Below is a block of records; repeat all of them exactly.

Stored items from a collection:
== Segment start ==
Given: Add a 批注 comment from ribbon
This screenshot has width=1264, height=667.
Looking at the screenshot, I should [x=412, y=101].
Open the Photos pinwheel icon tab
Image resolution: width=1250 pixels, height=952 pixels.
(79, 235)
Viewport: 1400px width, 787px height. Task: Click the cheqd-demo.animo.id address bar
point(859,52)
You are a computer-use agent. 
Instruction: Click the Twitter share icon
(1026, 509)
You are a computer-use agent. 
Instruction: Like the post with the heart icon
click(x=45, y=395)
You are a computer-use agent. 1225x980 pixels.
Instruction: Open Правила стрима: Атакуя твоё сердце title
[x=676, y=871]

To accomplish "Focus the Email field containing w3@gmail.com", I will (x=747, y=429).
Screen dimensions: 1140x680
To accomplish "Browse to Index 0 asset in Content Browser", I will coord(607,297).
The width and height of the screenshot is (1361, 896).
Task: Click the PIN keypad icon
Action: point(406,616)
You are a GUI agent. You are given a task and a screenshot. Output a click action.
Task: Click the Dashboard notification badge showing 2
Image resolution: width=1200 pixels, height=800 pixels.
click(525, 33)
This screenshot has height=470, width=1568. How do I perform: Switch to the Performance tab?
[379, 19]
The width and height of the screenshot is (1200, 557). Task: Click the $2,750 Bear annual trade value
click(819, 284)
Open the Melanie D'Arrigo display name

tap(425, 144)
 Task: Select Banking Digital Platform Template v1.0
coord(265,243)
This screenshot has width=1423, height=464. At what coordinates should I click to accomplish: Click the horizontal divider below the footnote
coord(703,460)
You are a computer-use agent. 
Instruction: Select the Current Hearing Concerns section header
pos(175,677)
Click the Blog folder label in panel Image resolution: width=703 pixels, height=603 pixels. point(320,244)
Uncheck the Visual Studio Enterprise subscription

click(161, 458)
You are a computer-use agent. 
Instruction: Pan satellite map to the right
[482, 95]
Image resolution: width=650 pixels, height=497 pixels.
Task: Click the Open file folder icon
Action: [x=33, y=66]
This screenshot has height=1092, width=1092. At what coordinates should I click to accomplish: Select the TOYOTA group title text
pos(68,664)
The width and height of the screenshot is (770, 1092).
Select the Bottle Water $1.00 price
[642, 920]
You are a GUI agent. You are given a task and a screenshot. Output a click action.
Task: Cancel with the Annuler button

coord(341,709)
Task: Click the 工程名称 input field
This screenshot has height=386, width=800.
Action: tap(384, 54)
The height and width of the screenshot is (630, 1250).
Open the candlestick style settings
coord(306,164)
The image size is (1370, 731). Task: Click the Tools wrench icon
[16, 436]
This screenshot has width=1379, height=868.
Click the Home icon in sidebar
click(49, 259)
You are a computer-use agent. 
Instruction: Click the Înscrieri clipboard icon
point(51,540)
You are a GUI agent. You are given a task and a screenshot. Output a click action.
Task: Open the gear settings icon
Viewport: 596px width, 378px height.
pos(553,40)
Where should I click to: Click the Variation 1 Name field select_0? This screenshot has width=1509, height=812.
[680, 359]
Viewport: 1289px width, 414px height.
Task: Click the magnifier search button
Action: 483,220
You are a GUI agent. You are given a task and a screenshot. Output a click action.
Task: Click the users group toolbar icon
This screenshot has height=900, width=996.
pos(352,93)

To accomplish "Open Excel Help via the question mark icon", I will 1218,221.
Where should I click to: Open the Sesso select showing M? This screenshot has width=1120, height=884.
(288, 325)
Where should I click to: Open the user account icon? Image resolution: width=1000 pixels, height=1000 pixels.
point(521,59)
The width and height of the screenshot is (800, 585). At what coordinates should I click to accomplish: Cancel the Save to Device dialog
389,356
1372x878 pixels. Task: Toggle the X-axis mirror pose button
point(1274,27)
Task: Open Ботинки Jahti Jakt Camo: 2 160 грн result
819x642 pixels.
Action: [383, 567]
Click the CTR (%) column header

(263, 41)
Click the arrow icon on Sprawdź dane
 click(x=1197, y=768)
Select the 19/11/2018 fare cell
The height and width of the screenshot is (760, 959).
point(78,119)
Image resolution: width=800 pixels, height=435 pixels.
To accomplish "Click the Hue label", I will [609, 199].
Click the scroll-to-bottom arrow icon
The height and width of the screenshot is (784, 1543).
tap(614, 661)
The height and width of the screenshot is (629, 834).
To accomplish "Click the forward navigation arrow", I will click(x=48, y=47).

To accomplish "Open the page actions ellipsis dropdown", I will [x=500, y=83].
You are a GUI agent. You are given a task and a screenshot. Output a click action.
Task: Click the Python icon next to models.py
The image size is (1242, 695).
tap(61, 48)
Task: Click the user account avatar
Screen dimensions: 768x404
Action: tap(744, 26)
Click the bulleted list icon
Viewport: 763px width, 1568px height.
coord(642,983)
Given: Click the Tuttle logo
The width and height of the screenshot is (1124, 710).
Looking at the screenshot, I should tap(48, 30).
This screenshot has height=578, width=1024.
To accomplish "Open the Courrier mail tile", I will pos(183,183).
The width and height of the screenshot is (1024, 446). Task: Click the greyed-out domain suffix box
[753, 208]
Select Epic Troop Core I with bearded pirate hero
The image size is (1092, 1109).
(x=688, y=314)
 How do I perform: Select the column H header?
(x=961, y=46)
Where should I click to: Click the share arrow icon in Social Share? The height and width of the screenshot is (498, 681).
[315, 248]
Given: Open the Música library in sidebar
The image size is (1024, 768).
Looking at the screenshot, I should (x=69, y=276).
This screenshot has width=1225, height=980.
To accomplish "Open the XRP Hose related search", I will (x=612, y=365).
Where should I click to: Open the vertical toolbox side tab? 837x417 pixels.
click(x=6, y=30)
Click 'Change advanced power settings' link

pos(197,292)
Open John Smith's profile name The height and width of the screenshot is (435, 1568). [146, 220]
== Segment end ==
## RESULT
Given: Add a 批注 comment from ribbon
This screenshot has width=1264, height=667.
Looking at the screenshot, I should [x=412, y=101].
Open the Photos pinwheel icon tab
Image resolution: width=1250 pixels, height=952 pixels.
(79, 235)
Viewport: 1400px width, 787px height. Task: Click the cheqd-demo.animo.id address bar
point(859,52)
You are a computer-use agent. 
Instruction: Click the Twitter share icon
(1026, 509)
You are a computer-use agent. 
Instruction: Like the post with the heart icon
click(x=45, y=395)
You are a computer-use agent. 1225x980 pixels.
Instruction: Open Правила стрима: Атакуя твоё сердце title
[x=676, y=871]

To accomplish "Focus the Email field containing w3@gmail.com", I will (x=747, y=429).
Screen dimensions: 1140x680
To accomplish "Browse to Index 0 asset in Content Browser", I will coord(607,297).
The width and height of the screenshot is (1361, 896).
Task: Click the PIN keypad icon
Action: point(406,616)
You are a GUI agent. You are given a task and a screenshot. Output a click action.
Task: Click the Dashboard notification badge showing 2
Image resolution: width=1200 pixels, height=800 pixels.
click(525, 33)
This screenshot has height=470, width=1568. How do I perform: Switch to the Performance tab?
[379, 19]
The width and height of the screenshot is (1200, 557). Task: Click the $2,750 Bear annual trade value
click(819, 284)
Open the Melanie D'Arrigo display name

tap(425, 144)
 Task: Select Banking Digital Platform Template v1.0
coord(265,243)
This screenshot has width=1423, height=464. At what coordinates should I click to accomplish: Click the horizontal divider below the footnote
coord(703,460)
You are a computer-use agent. 
Instruction: Select the Current Hearing Concerns section header
pos(175,677)
Click the Blog folder label in panel Image resolution: width=703 pixels, height=603 pixels. point(320,244)
Uncheck the Visual Studio Enterprise subscription

click(161, 458)
You are a computer-use agent. 
Instruction: Pan satellite map to the right
[482, 95]
Image resolution: width=650 pixels, height=497 pixels.
Task: Click the Open file folder icon
Action: [x=33, y=66]
This screenshot has height=1092, width=1092. At what coordinates should I click to accomplish: Select the TOYOTA group title text
pos(68,664)
The width and height of the screenshot is (770, 1092).
Select the Bottle Water $1.00 price
[642, 920]
You are a GUI agent. You are given a task and a screenshot. Output a click action.
Task: Cancel with the Annuler button

coord(341,709)
Task: Click the 工程名称 input field
This screenshot has height=386, width=800.
Action: tap(384, 54)
The height and width of the screenshot is (630, 1250).
Open the candlestick style settings
coord(306,164)
The image size is (1370, 731). Task: Click the Tools wrench icon
[16, 436]
This screenshot has width=1379, height=868.
Click the Home icon in sidebar
click(49, 259)
You are a computer-use agent. 
Instruction: Click the Înscrieri clipboard icon
point(51,540)
You are a GUI agent. You are given a task and a screenshot. Output a click action.
Task: Open the gear settings icon
Viewport: 596px width, 378px height.
pos(553,40)
Where should I click to: Click the Variation 1 Name field select_0? This screenshot has width=1509, height=812.
[680, 359]
Viewport: 1289px width, 414px height.
Task: Click the magnifier search button
Action: 483,220
You are a GUI agent. You are given a task and a screenshot. Output a click action.
Task: Click the users group toolbar icon
This screenshot has height=900, width=996.
pos(352,93)

To accomplish "Open Excel Help via the question mark icon", I will 1218,221.
Where should I click to: Open the Sesso select showing M? This screenshot has width=1120, height=884.
(288, 325)
Where should I click to: Open the user account icon? Image resolution: width=1000 pixels, height=1000 pixels.
point(521,59)
The width and height of the screenshot is (800, 585). At what coordinates should I click to accomplish: Cancel the Save to Device dialog
389,356
1372x878 pixels. Task: Toggle the X-axis mirror pose button
point(1274,27)
Task: Open Ботинки Jahti Jakt Camo: 2 160 грн result
819x642 pixels.
Action: [383, 567]
Click the CTR (%) column header

(263, 41)
Click the arrow icon on Sprawdź dane
 click(x=1197, y=768)
Select the 19/11/2018 fare cell
The height and width of the screenshot is (760, 959).
point(78,119)
Image resolution: width=800 pixels, height=435 pixels.
To accomplish "Click the Hue label", I will [609, 199].
Click the scroll-to-bottom arrow icon
The height and width of the screenshot is (784, 1543).
tap(614, 661)
The height and width of the screenshot is (629, 834).
To accomplish "Click the forward navigation arrow", I will click(x=48, y=47).

To accomplish "Open the page actions ellipsis dropdown", I will [x=500, y=83].
You are a GUI agent. You are given a task and a screenshot. Output a click action.
Task: Click the Python icon next to models.py
The image size is (1242, 695).
tap(61, 48)
Task: Click the user account avatar
Screen dimensions: 768x404
Action: tap(744, 26)
Click the bulleted list icon
Viewport: 763px width, 1568px height.
coord(642,983)
Given: Click the Tuttle logo
The width and height of the screenshot is (1124, 710).
Looking at the screenshot, I should tap(48, 30).
This screenshot has height=578, width=1024.
To accomplish "Open the Courrier mail tile", I will pos(183,183).
The width and height of the screenshot is (1024, 446). Task: Click the greyed-out domain suffix box
[753, 208]
Select Epic Troop Core I with bearded pirate hero
The image size is (1092, 1109).
(x=688, y=314)
 How do I perform: Select the column H header?
(x=961, y=46)
Where should I click to: Click the share arrow icon in Social Share? The height and width of the screenshot is (498, 681).
[315, 248]
Given: Open the Música library in sidebar
The image size is (1024, 768).
Looking at the screenshot, I should (x=69, y=276).
This screenshot has width=1225, height=980.
To accomplish "Open the XRP Hose related search", I will (x=612, y=365).
Where should I click to: Open the vertical toolbox side tab? 837x417 pixels.
click(x=6, y=30)
Click 'Change advanced power settings' link

pos(197,292)
Open John Smith's profile name The height and width of the screenshot is (435, 1568). [146, 220]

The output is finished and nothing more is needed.